Some of this is Truss’s character. She is known for her extreme reluctance to admit fault, which can be seen as either an asset or a weakness, depending on your view of her. But it was also deliberate. Truss and her speechwriters were always expected to cast matters forwards, to try to shake off the turbulent first weeks as a blip. Once again, only time will tell if it works.

I’m not going to tell you what to do, or what to think, or how to live your life. I’m not interested in how many two-for-one offers you buy at the supermarket, how you spend your spare time, or in virtue signalling.

This mere snippet near the beginning of the speech might have seemed to many little more than a comforting repetition of a few culture war buzzwords to warm up the audience, but it contains the seeds of much bigger battles to come.

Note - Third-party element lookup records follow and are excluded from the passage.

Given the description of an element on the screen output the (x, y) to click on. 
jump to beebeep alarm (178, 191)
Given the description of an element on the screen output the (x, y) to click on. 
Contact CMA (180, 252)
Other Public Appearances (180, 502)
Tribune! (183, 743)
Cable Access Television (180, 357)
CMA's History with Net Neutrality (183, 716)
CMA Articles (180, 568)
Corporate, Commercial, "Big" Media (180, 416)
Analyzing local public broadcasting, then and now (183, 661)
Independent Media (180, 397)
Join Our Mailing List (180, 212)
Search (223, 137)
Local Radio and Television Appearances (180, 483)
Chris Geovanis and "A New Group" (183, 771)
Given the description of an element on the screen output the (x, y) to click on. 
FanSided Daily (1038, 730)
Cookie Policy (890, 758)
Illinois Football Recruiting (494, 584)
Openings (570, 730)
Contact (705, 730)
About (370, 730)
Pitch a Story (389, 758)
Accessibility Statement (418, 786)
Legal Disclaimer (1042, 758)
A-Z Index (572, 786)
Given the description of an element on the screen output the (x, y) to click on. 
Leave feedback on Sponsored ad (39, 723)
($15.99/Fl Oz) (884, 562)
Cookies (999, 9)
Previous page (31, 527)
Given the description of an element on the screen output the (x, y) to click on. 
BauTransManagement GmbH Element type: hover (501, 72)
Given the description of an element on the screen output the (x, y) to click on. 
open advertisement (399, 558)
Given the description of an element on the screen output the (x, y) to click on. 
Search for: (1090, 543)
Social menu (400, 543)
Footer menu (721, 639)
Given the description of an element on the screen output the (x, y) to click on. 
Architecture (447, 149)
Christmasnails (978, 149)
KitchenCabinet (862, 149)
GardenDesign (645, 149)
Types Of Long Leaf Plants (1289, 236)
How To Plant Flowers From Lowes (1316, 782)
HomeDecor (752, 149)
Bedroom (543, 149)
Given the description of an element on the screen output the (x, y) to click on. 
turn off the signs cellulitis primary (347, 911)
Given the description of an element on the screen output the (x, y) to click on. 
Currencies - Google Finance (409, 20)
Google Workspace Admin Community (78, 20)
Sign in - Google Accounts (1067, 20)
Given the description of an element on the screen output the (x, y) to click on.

The mention of “two-for-one offers” is a clear reference to Truss’s apparent decision to ditch Boris Johnson’s tentative moves to improve public health by tackling the ubiquity of junk food, ideas loathed by Truss and her associated thinktankers.

This is a vignette of the wider disagreement within the Tory party between the small-state Trussites and those who take the more statist approach of Johnson. And the divide goes way beyond junk food – the environment, levelling up, benefits, wider public spending. It is set to be quite the battle.